*TEXTO PARA LEITURA*:
'''

Você já ouviu falar da Ilha das Guianas?
Ela tem uma área com aproximadamente 1,7 milhão de km² e é considerada a maior ilha fluvio-marítima do mundo. Para efeito de comparação, esse território corresponde à soma das áreas de Portugal, Espanha, França, Alemanha e Itália. Cinco diferentes países têm partes ou a totalidade de seus territórios nessa Ilha: Brasil, Venezuela, Guiana, Suriname e Guina Francesa, onde vivem 7 milhões de habitantes. A maior cidade dessa Ilha é Manaus (vide foto), a capital do Estado do Amazonas.
Já conseguiu entender alguma coisa? Vamos explicar:
Na última postagem falamos rapidamente do Canal do Cassiquiare (também chamado de Casiquiare e Cachequerique), uma “obra” única da natureza, responsável pela interligação das bacias hidrográficas do rio Amazonas, a maior do mundo, com a do rio Orinoco (ou Orenoco), a terceira maior da América do Sul. Com aproximadamente 320 km de extensão, o Cassiquiare surge como uma espécie de “braço” do rio Orinoco, através do qual um terço dos caudais desse rio passam a correr na direção do rio Negro, onde deságua nas proximidades da tríplice fronteira entre Colômbia, Venezuela e Brasil, bem próximo de São Gabriel da Cachoeira.
Se você consultar um mapa da região Amazônica, vai ver que o rio Orinoco, o maior rio da Venezuela com um curso sinuoso com aproximadamente 2.700 km de extensão, nasce no Sul do país, bem próximo da fronteira com o Brasil. O rio corre primeiro na direção Norte, fazendo a divisa entre a Venezuela e a Colômbia. Depois, ele vira na direção Leste, até atingir sua foz em um delta no Oceano Atlântico. O rio Negro, conforme apresentamos na postagem anterior, nasce na Colômbia, seguindo na direção da Venezuela a Leste, virando depois para o Sul em direção ao território brasileiro. O rio Negro segue na direção Sudeste até a confluência com o rio Solimões, formando o rio Amazonas.

'''

*REGISTROS EXTRAÍDOS*:
'''

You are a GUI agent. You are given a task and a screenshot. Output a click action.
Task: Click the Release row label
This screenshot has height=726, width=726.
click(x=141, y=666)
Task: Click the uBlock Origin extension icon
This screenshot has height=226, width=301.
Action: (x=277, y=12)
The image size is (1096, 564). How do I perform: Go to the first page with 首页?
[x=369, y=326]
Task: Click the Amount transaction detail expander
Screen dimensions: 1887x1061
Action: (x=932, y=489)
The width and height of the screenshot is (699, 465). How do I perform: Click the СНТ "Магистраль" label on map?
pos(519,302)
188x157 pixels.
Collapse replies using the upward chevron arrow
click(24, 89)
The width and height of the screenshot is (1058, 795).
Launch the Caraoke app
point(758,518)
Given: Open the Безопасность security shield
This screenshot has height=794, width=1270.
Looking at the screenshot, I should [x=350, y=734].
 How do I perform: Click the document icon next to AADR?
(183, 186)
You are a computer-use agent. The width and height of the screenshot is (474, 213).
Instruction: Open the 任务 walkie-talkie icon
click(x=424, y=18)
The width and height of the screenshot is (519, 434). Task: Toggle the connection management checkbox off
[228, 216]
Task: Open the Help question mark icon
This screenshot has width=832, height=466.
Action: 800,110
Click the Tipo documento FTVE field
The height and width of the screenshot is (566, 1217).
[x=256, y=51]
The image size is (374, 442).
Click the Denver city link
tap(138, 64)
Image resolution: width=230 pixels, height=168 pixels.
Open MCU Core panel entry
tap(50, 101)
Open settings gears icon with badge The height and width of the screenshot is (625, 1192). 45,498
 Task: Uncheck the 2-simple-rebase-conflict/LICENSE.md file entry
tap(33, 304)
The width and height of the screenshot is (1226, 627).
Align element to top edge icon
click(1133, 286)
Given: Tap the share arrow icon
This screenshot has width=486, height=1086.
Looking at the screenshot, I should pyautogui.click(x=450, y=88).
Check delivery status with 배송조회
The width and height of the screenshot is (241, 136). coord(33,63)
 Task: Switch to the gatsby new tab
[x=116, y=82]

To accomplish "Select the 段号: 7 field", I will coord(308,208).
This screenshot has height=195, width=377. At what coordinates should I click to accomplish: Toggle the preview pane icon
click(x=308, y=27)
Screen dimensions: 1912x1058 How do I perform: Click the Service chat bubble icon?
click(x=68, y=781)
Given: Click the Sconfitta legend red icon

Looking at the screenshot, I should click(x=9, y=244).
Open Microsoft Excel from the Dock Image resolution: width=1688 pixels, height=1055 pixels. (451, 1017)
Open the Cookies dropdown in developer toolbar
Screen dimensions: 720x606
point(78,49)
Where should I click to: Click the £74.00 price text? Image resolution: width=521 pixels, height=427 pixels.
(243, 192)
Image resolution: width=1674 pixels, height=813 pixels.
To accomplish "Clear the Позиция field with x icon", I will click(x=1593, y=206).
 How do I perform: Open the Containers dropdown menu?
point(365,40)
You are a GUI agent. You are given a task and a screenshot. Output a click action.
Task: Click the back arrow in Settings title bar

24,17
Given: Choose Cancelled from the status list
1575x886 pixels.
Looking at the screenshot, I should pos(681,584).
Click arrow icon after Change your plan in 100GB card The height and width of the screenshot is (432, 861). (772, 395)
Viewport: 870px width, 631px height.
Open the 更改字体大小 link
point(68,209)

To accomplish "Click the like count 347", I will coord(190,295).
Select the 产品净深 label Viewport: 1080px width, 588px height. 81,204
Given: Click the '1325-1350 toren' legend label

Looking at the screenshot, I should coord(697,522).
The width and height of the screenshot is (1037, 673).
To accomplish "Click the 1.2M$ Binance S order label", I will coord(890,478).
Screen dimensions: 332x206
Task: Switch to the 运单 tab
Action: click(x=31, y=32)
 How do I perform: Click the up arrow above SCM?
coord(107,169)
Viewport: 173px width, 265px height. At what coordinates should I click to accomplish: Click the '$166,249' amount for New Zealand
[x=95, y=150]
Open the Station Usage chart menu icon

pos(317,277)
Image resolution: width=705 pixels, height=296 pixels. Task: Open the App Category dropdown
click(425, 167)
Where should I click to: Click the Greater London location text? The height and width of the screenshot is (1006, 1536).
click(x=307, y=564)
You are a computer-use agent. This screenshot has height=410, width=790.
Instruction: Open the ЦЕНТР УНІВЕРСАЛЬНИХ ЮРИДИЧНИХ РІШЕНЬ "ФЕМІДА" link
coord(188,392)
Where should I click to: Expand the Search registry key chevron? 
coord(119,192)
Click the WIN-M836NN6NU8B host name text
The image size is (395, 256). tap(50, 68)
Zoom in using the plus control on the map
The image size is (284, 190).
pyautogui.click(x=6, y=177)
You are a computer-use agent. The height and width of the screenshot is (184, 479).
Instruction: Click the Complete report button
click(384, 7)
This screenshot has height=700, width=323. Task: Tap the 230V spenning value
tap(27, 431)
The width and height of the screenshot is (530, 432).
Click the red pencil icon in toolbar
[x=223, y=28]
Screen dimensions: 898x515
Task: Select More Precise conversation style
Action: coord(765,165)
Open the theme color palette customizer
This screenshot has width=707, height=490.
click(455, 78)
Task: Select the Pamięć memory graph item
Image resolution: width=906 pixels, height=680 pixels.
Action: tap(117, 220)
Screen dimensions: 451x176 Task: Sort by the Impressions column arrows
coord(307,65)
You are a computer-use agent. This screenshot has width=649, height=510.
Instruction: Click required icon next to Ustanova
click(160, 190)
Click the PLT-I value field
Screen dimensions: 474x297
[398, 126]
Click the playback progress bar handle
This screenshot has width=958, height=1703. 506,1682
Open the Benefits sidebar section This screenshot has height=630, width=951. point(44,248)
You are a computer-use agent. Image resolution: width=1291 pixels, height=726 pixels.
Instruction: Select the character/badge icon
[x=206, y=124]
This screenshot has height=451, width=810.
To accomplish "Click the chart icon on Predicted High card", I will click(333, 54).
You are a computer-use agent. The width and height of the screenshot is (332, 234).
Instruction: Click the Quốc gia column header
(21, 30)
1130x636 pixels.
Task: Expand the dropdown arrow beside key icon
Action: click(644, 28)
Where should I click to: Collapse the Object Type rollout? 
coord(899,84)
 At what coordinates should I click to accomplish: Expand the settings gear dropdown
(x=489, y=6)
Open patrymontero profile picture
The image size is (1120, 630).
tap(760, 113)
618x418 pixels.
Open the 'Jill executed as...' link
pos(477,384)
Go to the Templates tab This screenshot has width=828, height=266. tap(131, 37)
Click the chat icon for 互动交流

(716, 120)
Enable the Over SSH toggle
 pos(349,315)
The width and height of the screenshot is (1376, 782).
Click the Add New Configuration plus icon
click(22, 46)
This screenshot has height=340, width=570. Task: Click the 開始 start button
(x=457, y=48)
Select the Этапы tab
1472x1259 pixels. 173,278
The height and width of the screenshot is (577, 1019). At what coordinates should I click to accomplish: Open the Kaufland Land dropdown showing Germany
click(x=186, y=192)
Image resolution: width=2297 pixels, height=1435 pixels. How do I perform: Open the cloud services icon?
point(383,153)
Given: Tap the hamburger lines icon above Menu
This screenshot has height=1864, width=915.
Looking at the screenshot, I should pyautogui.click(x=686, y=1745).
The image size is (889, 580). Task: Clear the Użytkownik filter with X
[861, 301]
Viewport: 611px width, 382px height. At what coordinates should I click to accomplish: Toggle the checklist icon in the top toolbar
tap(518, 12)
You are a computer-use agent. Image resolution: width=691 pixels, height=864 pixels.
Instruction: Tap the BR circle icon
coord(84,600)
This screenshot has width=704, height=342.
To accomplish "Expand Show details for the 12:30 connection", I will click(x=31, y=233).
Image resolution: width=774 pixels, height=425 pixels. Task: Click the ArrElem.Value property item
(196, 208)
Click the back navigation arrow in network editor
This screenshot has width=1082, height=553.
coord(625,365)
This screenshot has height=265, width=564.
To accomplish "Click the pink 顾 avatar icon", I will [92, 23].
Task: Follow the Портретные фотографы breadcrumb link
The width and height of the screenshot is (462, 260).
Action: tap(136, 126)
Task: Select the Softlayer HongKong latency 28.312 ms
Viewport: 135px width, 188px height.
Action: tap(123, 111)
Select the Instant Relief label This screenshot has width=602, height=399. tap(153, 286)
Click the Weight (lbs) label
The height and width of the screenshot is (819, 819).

'''

*TAREFAS A REALIZAR*:
**A)** Responda às perguntas a seguir com base no texto sobre a Ilha das Guianas.
(i) Qual é a área aproximada da Ilha das Guianas?
(ii) Qual é a extensão aproximada do Canal do Cassiquiare?
(iii) Qual é a extensão aproximada do rio Orinoco?
**B)** Informe somente o número de linhas dos registros que contêm a palavra "with", levando em conta a distinção entre maiúsculas e minúsculas.
O texto e os registros constituem materiais independentes entre si.

*RESPOSTAS ÀS TAREFAS*:
**A)**
(i) Aproximadamente 1,7 milhão de km².
(ii) Aproximadamente 320 km.
(iii) Aproximadamente 2.700 km.

**B)** 5